It turns out that these exact conditions allow us to carry out an invalid-curve attack. You can read more about what an invalid-curve attack is in “Guide to Elliptic Curve Cryptography” by Hankerson, Menezes and Vanstone on page 182. Also read a recent CVE-2019–9836 describing this attack in a practical setting (this was the second hint for this challenge).

The gist of the attack: if we can make the node compute shared secrets from low order points of relatively prime order, and can find results of these computations, we can recover the secret using the Chinese Remainder Theorem (CRT). To be more specific, we need the product of all low order points to be greater than the private key in order for the recovered key to be unique (thus, match the private key). If we calculate the product of the order of all points in `pub_key_points`, we can in fact see that this number doesn’t fit in 160 bits, thus has to be larger than the private key used with brainpoolP160r1 curve.

**Input:**

product = 1

for point in pub_key_points:

product *= point_order(point)

from math import log2

log2(product)

**Output:**

175.1126248794482 # the product occupies 176 bits in binary representation

First, we need to be able to use the CRT. There are many resources on how CRT works, so you can read those if you are curious about math behind it. For solving this problem, I copied the CRT implementation from Rosetta Code.

We are now ready to perform the attack! The main idea behind this is the following:

- We know that multiplying a low order point by a very large scalar (the private key) will result in a point of the same low order (the shared secret).
- We can calculate the smallest possible scalar that, when multiplied by the public key, will result in the same low order shared secret.
- We can do that by simply trying all possible scalars that are smaller than the order of the public key.
- By bruteforcing the smallest possible scalar that gives us the shared secret when multiplied by the public key, we can construct a system of simultaneous congruences in the exact format that is suitable for applying the CRT. Since the product of all relatively prime orders is greater than the private key we are looking for, the result of applying the CRT is unique.

**Input:**

v = [] # can think of values in this list as the minimum number of EC additions of E_hat to itself to get shared_secret

moduli = [] # prime moduli of the system

print(“Constructing a system of simultaneous congruences:”)

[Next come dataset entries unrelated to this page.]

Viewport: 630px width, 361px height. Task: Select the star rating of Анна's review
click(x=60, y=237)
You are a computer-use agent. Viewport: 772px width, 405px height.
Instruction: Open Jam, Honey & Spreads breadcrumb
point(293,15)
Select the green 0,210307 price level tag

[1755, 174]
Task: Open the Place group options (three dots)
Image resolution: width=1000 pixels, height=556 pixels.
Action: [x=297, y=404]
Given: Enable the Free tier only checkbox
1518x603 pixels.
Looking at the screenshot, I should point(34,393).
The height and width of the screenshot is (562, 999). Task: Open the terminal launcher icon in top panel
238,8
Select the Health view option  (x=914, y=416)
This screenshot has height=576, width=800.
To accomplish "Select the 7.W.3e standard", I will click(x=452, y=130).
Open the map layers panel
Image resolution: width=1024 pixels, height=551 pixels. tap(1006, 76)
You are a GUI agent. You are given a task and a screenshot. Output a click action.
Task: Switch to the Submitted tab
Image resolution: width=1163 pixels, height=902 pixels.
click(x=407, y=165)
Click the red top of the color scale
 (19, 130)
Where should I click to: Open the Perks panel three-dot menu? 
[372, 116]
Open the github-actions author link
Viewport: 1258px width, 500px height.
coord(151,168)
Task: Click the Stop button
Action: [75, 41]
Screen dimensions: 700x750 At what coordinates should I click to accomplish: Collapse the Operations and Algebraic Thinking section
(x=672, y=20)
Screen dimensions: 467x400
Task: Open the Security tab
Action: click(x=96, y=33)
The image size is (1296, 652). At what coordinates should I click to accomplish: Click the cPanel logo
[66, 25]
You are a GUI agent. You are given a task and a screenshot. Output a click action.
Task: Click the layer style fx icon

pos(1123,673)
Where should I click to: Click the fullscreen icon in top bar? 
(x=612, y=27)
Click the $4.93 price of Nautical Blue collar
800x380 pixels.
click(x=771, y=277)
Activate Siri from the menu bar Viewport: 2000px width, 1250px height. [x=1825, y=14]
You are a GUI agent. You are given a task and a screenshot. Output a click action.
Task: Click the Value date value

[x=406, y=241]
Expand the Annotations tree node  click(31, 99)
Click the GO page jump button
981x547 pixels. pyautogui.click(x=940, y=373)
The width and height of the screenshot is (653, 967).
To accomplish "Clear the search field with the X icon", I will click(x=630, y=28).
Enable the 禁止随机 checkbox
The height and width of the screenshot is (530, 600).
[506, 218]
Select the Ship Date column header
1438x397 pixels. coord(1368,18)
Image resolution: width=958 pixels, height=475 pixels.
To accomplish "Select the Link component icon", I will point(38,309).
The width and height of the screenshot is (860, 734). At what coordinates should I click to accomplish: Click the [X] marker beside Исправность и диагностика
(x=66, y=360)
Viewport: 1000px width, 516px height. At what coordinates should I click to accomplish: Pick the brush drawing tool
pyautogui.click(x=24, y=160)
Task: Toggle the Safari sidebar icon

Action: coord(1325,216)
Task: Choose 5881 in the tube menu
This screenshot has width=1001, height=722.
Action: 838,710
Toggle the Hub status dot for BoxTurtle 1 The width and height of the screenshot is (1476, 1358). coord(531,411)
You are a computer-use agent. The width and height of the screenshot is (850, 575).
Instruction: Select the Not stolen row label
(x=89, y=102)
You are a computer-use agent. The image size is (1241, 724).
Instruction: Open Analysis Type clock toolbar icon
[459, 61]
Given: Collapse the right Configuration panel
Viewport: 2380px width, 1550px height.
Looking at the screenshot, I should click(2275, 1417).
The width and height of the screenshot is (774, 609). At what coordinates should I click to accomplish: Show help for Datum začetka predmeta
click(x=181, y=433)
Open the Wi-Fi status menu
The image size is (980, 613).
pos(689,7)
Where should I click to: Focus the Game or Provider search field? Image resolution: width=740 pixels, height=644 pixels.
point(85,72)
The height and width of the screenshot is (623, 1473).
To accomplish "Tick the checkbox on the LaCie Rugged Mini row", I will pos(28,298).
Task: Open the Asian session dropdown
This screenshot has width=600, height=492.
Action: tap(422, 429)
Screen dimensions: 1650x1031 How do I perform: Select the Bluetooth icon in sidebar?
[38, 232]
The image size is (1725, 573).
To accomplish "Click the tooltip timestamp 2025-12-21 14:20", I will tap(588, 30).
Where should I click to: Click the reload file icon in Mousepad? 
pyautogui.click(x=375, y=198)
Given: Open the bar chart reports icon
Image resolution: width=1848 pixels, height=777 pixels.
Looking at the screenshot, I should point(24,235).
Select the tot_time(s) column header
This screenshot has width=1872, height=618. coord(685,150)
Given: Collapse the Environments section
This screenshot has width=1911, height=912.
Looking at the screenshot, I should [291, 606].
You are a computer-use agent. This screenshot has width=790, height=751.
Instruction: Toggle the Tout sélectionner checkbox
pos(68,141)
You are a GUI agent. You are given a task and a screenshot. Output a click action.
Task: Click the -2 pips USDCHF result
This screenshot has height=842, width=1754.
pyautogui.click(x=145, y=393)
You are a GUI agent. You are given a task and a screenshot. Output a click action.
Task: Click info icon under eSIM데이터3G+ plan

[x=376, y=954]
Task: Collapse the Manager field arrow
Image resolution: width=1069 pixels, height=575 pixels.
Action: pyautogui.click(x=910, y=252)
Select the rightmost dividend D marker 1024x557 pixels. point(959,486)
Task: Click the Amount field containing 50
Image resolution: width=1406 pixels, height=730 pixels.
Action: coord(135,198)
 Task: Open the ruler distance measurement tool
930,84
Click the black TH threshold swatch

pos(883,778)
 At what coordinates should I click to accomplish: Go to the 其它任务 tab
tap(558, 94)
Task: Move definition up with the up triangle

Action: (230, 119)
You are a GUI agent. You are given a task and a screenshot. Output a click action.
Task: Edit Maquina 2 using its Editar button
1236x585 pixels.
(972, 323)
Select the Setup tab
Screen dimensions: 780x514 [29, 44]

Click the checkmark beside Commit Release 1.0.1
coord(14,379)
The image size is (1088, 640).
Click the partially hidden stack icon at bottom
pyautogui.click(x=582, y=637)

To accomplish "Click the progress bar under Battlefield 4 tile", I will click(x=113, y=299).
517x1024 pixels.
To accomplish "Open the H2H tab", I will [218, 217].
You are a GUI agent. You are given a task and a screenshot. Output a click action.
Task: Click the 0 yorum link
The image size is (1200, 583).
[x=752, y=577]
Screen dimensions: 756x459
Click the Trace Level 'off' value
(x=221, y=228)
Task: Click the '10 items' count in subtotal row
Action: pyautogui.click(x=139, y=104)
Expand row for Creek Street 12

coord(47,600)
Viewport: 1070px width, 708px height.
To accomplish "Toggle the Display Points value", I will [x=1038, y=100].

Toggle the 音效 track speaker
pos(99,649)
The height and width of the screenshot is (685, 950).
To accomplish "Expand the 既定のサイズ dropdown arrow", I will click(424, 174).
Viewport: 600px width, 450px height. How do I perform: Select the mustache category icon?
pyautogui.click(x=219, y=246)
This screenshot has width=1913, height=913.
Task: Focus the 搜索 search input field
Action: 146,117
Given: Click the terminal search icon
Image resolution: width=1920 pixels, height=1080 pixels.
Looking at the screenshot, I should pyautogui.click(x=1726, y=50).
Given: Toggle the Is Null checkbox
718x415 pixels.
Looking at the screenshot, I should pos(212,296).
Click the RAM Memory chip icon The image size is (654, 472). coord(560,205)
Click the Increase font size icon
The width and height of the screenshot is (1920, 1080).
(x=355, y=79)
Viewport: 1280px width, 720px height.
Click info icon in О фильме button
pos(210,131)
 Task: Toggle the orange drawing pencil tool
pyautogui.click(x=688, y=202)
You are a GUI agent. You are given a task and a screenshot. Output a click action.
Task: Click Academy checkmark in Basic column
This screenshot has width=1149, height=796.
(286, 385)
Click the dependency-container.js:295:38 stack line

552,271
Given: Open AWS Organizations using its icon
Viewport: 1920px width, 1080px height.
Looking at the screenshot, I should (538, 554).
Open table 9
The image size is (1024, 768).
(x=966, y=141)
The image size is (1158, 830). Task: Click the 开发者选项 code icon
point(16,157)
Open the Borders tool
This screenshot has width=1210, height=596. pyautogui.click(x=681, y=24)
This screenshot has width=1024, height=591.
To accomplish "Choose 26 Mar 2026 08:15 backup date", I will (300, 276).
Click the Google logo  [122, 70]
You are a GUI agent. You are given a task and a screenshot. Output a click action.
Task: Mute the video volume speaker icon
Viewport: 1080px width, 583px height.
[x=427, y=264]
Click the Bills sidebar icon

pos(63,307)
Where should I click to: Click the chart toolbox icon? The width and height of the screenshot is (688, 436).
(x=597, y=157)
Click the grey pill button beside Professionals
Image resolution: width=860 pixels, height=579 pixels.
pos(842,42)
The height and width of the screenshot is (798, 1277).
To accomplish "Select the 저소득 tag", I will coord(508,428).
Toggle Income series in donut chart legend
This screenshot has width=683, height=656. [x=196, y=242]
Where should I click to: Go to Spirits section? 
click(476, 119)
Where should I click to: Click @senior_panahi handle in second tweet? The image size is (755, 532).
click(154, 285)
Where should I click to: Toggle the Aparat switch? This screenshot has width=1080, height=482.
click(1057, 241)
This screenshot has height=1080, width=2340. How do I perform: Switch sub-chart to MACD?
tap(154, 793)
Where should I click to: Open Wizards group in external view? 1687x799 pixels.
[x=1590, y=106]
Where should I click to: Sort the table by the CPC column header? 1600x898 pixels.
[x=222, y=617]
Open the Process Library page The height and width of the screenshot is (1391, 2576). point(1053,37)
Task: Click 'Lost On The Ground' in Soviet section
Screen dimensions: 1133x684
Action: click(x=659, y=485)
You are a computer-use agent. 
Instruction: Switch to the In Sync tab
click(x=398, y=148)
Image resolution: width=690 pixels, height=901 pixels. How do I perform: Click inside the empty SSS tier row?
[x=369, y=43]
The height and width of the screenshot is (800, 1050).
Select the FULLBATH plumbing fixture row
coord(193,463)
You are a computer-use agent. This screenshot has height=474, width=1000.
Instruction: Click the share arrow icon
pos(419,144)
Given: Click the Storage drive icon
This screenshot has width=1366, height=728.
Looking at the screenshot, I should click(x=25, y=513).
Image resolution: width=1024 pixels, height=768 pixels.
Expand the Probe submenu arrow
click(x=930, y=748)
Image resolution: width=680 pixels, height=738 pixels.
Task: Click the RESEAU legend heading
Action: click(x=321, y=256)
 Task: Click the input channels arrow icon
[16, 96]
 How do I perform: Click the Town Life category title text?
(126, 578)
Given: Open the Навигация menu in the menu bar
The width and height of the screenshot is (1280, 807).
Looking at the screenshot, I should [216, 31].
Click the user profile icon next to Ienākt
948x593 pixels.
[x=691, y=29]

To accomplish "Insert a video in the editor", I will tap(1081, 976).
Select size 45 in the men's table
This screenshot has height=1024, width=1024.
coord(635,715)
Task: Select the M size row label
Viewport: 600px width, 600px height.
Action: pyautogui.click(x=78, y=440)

for P_hat, shared_secret in zip(pub_key_points, shared_secret_points):

order = point_order(P_hat)

# search for shared_secret mod o_prime; i.e. the min number of additions of E_hat to itself to get shared_secret

for x in range(1, brainpoolP160r1.p):

if x * P_hat == shared_secret: # found the min number of additions

print(f’e ≡ {x} mod {order}; ’, end=’’)

v.append(x)

moduli.append(order)

break

**Output:**

Constructing a system of simultaneous congruences:

e ≡ 1 mod 2; e ≡ 1 mod 11; e ≡ 7 mod 23; e ≡ 1 mod 5; e ≡ 34 mod 41; e ≡ 4 mod 7; e ≡ 273 mod 293; e ≡ 161 mod 691; e ≡ 93 mod 347; e ≡ 7 mod 17; e ≡ 162 mod 229; e ≡ 19 mod 53; e ≡ 7 mod 13; e ≡ 380 mod 977; e ≡ 83 mod 89; e ≡ 82 mod 109; e ≡ 4771 mod 9767; e ≡ 381213 mod 439511; e ≡ 758 mod 10009; e ≡ 14048 mod 26459; e ≡ 11 mod 37; e ≡ 196934 mod 949213;

**Input:**

e = chinese_remainder(moduli, v)

hex(e)

**Output:**

‘0xdec1a551f1edc014ba5edefc042019’

This private key hex looks unusual… This is definitely a flag!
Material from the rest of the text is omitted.